Kaffir limes, which are often used in Southeast Asian cooking, along with their fragrant leaves, look like tiny bumpy limes. (I’d show you a good picture, but it didn’t occur to me to take one until I’d used them all.) They’d be sensational in pie, if you happen to have a payroll that includes professional squeezers. I can report that they add great mystery to a spiced matzo ball soup, too.

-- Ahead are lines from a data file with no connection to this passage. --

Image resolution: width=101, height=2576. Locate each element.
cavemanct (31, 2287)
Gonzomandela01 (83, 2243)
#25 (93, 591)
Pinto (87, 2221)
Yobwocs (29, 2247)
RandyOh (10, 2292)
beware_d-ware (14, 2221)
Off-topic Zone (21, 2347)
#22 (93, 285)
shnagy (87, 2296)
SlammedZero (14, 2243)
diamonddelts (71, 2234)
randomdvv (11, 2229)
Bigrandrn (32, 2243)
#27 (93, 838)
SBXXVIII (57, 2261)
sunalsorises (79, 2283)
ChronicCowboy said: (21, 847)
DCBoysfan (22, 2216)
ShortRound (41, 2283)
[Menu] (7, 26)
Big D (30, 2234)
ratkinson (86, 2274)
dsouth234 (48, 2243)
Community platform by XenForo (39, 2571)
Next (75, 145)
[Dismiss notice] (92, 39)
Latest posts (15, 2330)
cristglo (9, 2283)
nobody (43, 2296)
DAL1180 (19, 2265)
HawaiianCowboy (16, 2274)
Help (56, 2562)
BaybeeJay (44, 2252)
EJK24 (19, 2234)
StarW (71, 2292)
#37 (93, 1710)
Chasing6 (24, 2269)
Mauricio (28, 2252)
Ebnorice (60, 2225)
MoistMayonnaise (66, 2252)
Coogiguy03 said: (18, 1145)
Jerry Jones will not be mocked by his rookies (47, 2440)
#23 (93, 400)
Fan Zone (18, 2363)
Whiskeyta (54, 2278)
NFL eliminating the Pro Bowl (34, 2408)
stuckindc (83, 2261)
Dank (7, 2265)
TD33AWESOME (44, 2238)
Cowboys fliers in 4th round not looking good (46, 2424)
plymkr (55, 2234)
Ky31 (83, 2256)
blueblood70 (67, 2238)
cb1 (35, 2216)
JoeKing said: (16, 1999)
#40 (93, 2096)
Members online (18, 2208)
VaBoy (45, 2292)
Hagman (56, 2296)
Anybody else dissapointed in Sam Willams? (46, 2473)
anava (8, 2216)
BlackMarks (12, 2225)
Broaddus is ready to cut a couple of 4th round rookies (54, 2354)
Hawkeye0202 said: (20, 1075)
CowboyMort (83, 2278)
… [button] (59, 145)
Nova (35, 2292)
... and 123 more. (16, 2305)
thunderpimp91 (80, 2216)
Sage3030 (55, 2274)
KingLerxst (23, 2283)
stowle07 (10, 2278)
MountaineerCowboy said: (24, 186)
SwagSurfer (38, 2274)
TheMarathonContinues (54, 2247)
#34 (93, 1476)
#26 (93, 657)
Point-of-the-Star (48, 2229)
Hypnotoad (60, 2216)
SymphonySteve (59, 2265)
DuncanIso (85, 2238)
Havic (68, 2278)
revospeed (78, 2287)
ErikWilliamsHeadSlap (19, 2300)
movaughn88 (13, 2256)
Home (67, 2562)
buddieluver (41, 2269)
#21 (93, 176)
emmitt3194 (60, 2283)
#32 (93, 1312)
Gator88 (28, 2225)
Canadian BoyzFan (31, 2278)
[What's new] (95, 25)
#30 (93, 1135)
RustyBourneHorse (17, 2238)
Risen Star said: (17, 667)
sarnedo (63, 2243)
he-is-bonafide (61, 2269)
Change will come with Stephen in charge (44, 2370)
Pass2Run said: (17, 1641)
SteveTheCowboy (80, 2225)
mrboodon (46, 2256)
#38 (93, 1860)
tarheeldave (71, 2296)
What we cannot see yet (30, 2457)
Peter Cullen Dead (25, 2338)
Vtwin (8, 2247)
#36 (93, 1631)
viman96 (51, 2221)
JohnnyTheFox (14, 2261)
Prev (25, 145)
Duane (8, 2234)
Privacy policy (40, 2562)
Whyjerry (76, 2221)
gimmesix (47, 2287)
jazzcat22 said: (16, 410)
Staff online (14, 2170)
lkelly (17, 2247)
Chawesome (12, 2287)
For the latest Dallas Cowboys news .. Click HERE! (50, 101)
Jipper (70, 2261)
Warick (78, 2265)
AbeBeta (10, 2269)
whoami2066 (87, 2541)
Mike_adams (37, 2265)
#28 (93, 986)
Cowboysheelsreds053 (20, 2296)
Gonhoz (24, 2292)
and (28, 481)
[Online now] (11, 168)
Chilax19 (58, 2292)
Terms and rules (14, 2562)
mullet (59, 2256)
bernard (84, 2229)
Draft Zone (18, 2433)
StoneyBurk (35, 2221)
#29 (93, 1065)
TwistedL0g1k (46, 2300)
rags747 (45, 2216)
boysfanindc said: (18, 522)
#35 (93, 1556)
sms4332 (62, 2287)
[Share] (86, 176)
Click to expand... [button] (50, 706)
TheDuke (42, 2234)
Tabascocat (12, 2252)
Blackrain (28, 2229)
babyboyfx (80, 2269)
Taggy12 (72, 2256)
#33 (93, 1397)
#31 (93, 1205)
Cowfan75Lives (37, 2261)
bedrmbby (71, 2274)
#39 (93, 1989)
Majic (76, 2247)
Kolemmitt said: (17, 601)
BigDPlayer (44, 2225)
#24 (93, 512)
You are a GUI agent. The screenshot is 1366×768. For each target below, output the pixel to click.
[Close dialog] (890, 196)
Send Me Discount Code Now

But when I smelled one of the last three yesterday, walking by on my way to the oranges, and scratching it with my nail, like you do, I thought of one thing: Trader Joe’s. Specifically, I thought of the woman I saw the other day in my local Trader Joe’s nuts aisle. She was on her hands and knees, ass waving, up to her shoulder in the bottom shelf, digging for something. She was not an employee.
Trader Joe’s carries these spicy Thai lime and chili cashews, flavored with Kaffir lime leaves, that bring people to their knees. (I guess I thought this was only figurative, but it’s not. See above. They were even featured in Saveur.) They’re addictive in an unhealthy way, which means, of course, that I had to make them as soon as I realized I could.

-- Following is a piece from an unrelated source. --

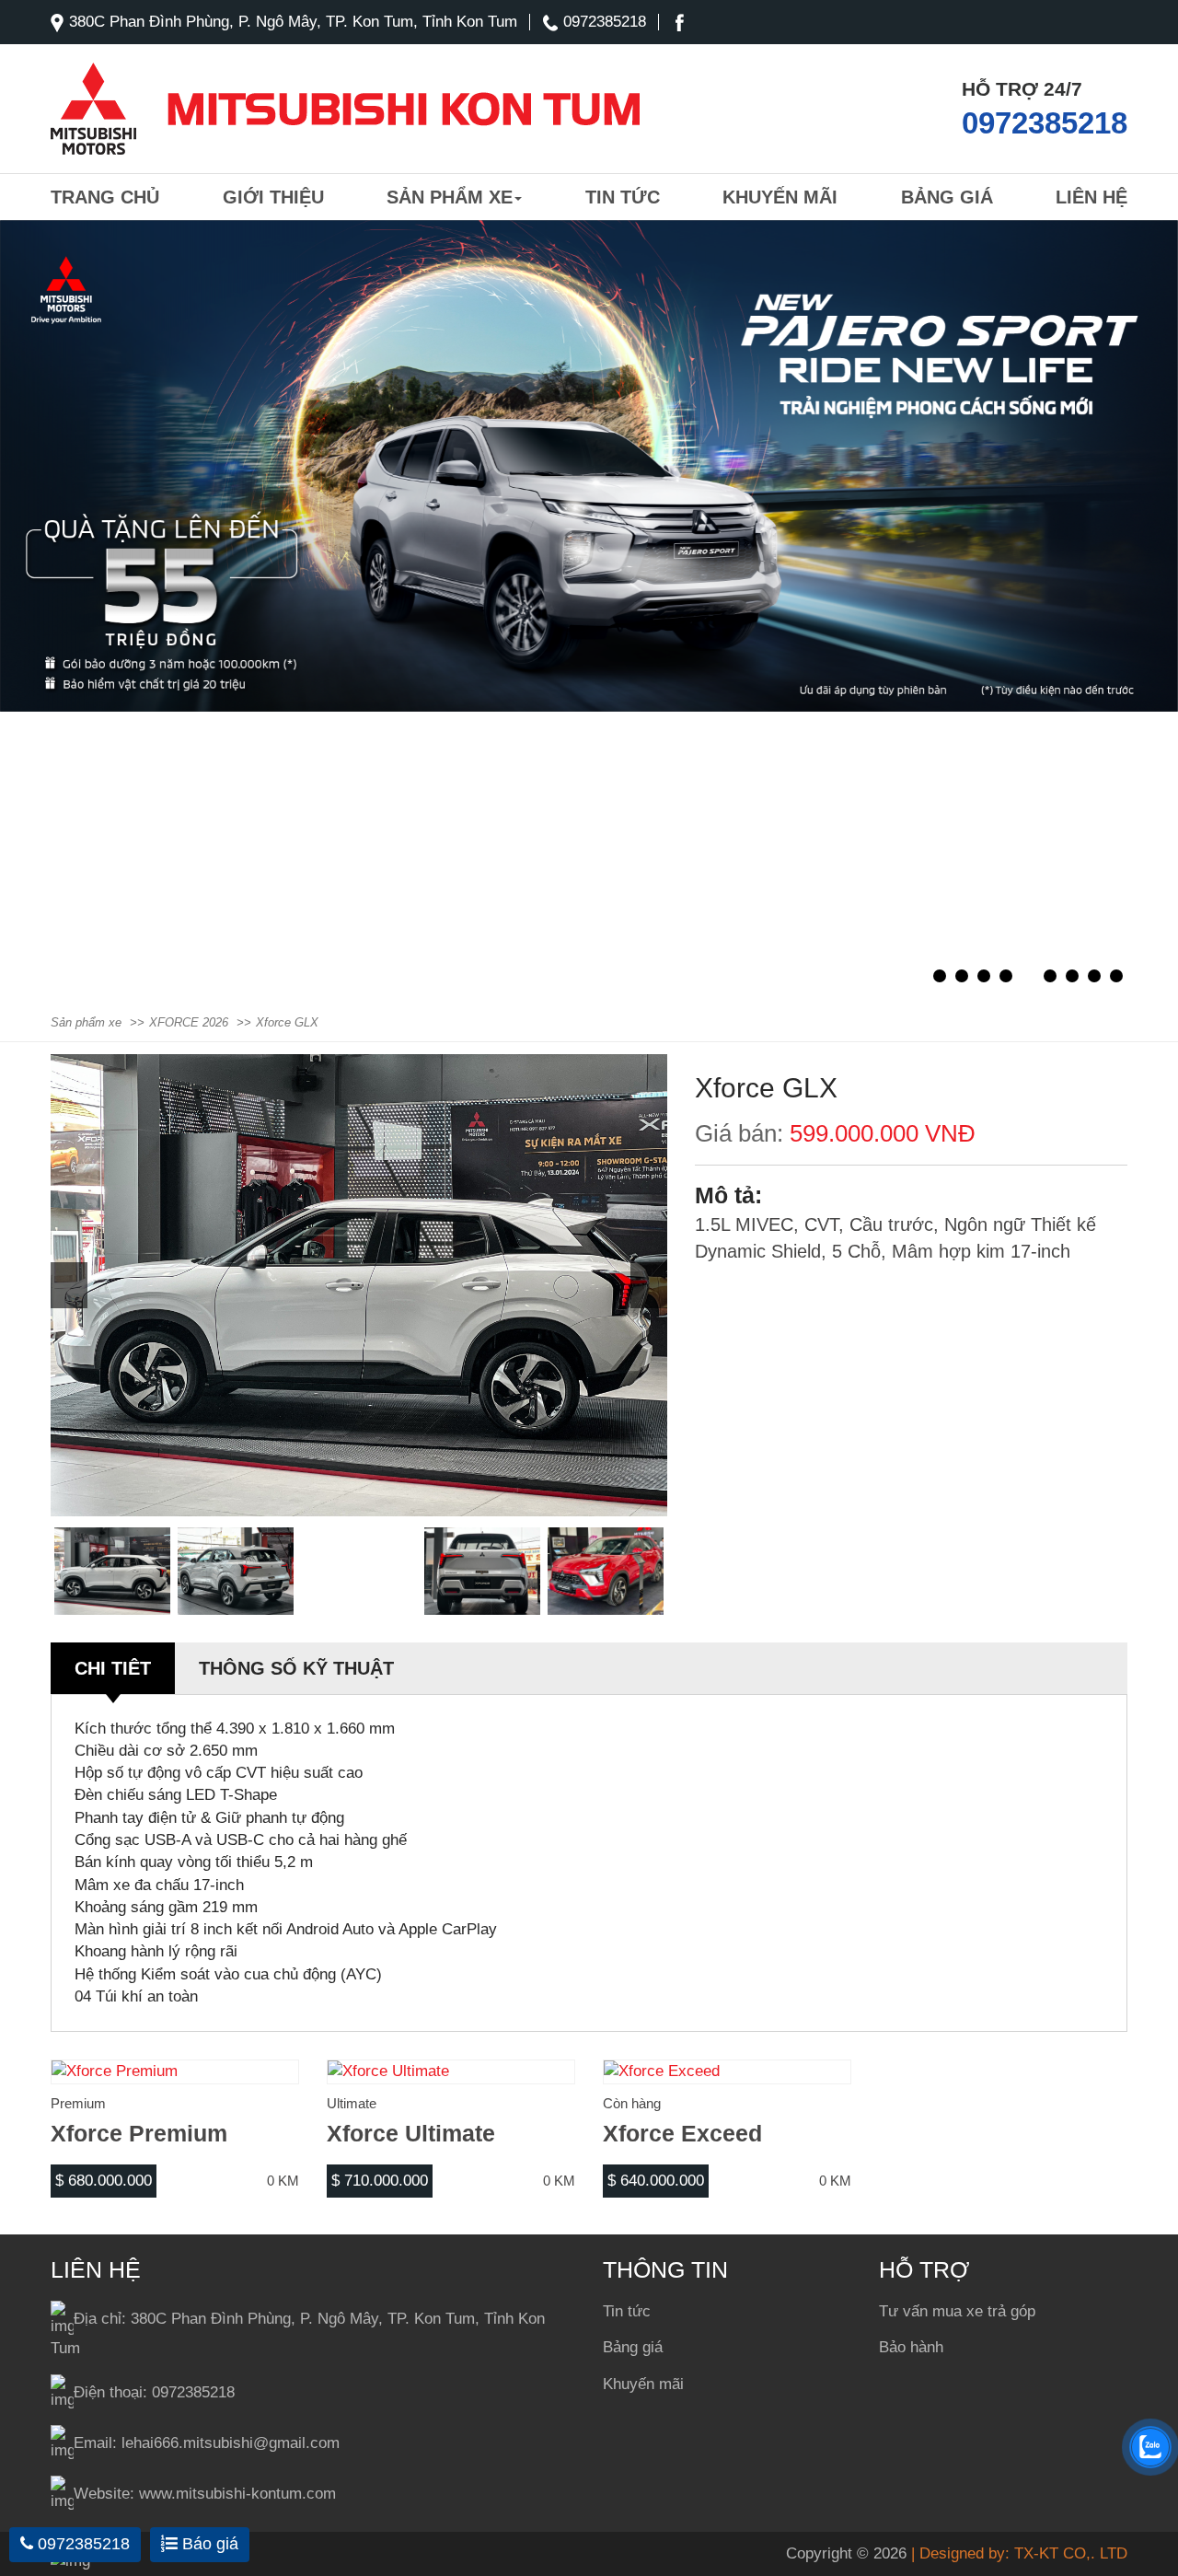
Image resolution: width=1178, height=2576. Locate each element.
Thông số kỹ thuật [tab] (296, 1668)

I started with the recipe for Sweet and Savory Spiced Nuts I got the other night at Ashley’s holiday baking class. (If you don’t know Ashley, or her gorgeous blog, Not Without Salt, head over. But be prepared to get hungry.) I tinkered, and stirred, and roasted, spicing a variety of nuts with cayenne, Kaffir lime zest, and curry—and now I’m eating handful after handful.

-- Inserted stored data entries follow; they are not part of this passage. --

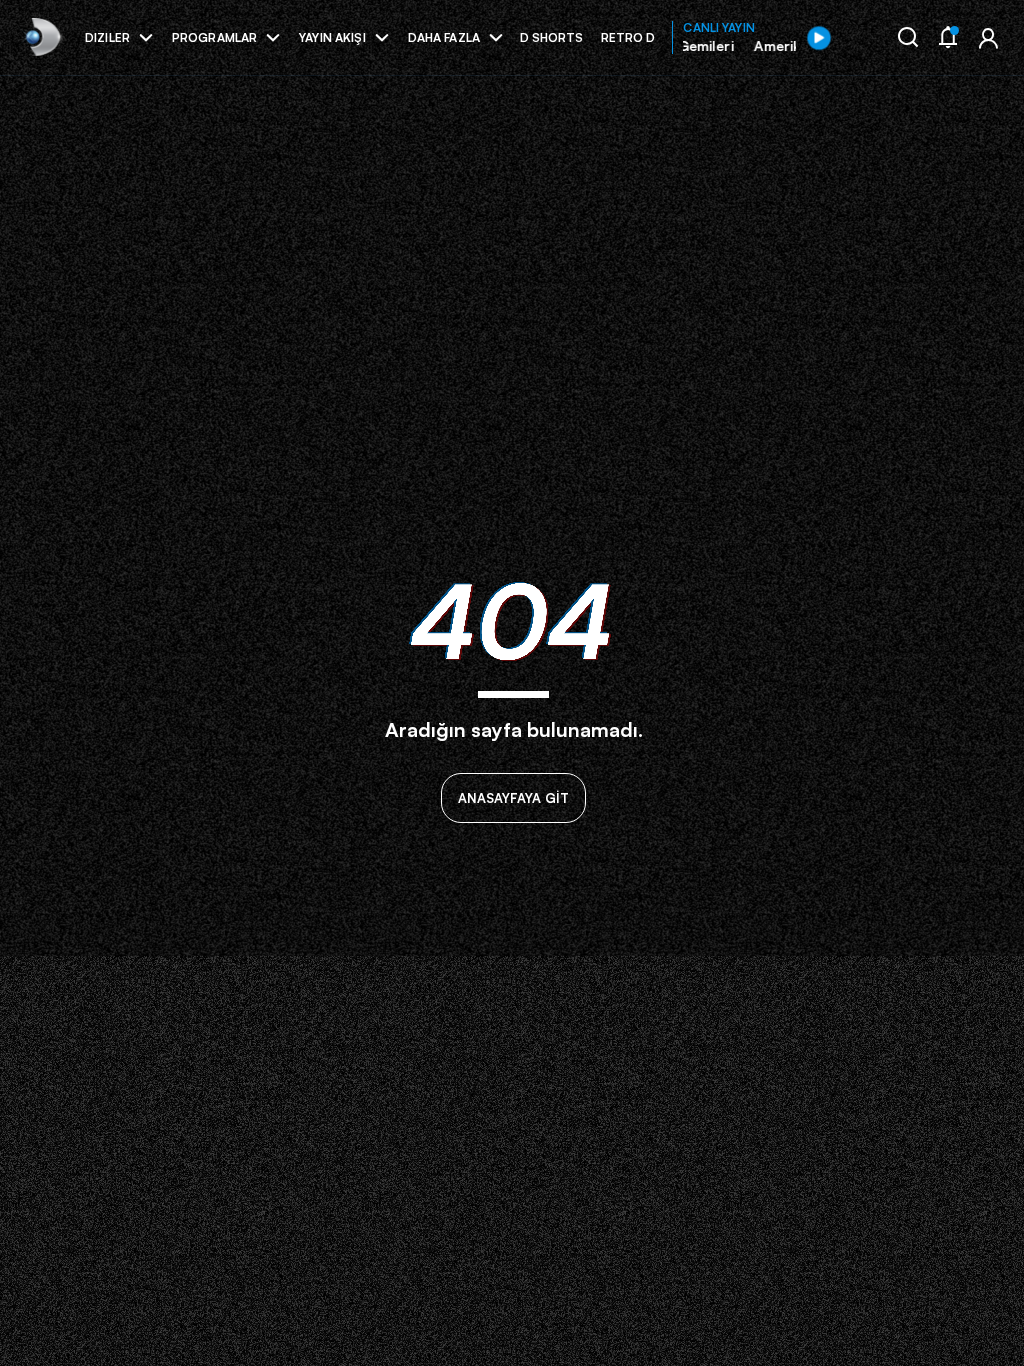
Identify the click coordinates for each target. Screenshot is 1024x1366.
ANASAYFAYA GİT (513, 798)
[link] (41, 37)
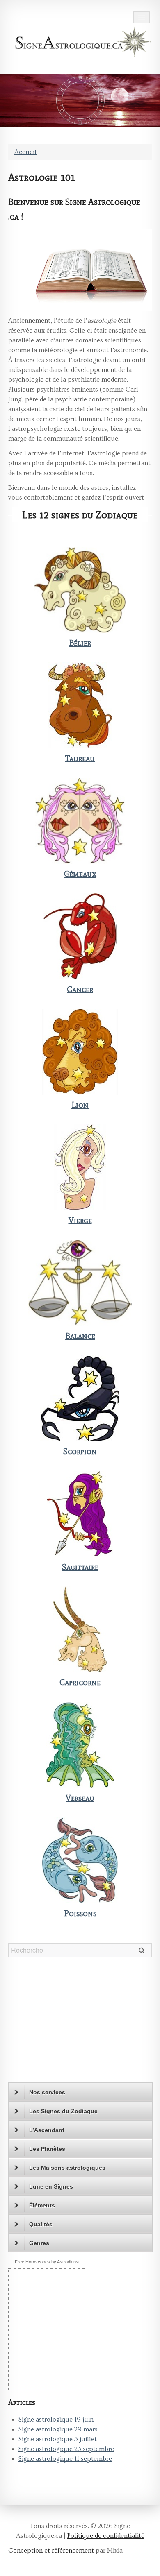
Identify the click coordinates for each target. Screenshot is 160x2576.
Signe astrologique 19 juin (56, 2419)
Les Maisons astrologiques (67, 2167)
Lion (80, 1105)
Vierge (80, 1220)
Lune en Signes (51, 2186)
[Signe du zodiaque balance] (80, 1283)
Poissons (80, 1913)
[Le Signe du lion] (80, 1052)
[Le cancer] (80, 936)
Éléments (42, 2205)
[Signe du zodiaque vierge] (80, 1167)
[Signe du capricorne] (80, 1629)
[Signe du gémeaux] (80, 821)
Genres (39, 2243)
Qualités (41, 2224)
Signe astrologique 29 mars (58, 2429)
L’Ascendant (46, 2130)
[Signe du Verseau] (80, 1745)
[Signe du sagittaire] (80, 1514)
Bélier (80, 643)
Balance (80, 1336)
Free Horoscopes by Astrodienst (47, 2261)
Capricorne (80, 1682)
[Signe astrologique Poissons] (80, 1860)
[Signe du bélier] (80, 590)
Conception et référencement (51, 2550)
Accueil (25, 152)
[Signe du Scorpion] (80, 1398)
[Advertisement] (59, 2028)
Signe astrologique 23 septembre (66, 2449)
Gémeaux (80, 874)
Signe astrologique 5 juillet (57, 2439)
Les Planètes (47, 2149)
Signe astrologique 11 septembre (65, 2459)
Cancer (80, 989)
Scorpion (80, 1451)
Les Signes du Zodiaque (63, 2111)
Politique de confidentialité (105, 2536)
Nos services (47, 2092)
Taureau (80, 758)
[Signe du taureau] (80, 705)
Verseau (80, 1798)
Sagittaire (80, 1567)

Based on a recipe for Sweet and Savory Spiced Nuts by Ashley Rodriguez, author of the food blog Not Without Salt, these nuts are the kind of thing you make for other people but accidentally finish off before anyone else even sees them. Double the batch, if you can.
Makes 1 pound mixed nuts
2 tablespoons unsalted butter
1/4 cup honey
2 tablespoons sugar
1 teaspoon Kosher salt
1 teaspoon curry powder
1 teaspoon ground cumin
1/2 to 1 teaspoon (to taste) cayenne pepper
1/2 teaspoon granulated garlic
Grated zest of 3 Kaffir limes
1 egg white
1 pound raw, mixed nuts
Sea salt, to finish
Preheat the oven to 375 degrees. Line a baking sheet with parchment paper or a silicon baking mat, and set aside.
In a small saucepan, melt the butter, honey, and sugar together over medium heat. Remove from the heat, stir in the salt, curry, cumin, cayenne, garlic, and lime zest, and set aside.
In a large bowl, whisk the egg whites until frothy. Add the nuts, and stir to coat. Add the butter and spice mixture, and stir until evenly coated. Transfer the nuts to the prepared baking sheet, spreading them in an even single layer.
Bake on the middle rack of the oven for 12 to 15 minutes, turning occasionally, or until glazed and shiny and deeply colored. (Ashley says to watch closely after 12 minutes.) Remove from the oven and sprinkle lightly with sea salt. Stir again, then let cool completely on the pan. Store in an airtight container.